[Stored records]
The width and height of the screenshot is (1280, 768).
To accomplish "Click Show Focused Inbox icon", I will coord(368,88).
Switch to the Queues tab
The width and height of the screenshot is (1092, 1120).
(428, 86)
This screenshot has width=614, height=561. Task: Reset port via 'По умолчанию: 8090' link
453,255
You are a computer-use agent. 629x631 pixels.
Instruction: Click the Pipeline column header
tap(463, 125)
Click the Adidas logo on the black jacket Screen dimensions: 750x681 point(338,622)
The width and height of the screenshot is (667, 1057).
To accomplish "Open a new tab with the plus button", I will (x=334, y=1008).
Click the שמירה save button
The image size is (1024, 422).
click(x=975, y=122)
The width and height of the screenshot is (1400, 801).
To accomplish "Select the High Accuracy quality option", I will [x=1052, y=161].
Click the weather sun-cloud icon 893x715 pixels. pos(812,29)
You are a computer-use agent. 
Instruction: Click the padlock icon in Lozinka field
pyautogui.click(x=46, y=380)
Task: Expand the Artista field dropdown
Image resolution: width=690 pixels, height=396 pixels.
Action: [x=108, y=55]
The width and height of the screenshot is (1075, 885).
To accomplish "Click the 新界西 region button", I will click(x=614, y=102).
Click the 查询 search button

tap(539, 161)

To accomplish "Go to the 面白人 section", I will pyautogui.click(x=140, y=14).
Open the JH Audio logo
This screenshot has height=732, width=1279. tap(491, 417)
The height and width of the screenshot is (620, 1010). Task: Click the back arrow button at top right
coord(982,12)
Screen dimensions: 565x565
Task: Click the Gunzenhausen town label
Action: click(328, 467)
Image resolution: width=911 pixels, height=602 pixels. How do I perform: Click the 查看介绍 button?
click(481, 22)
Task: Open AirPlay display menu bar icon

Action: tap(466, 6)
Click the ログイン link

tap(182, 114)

▶ _What needs to be done_: Wherever "agent" occurs in the entries above, copy the line it sits on.

▶ _Expected answer_:
You are a computer-use agent. 629x631 pixels.
You are a computer-use agent. 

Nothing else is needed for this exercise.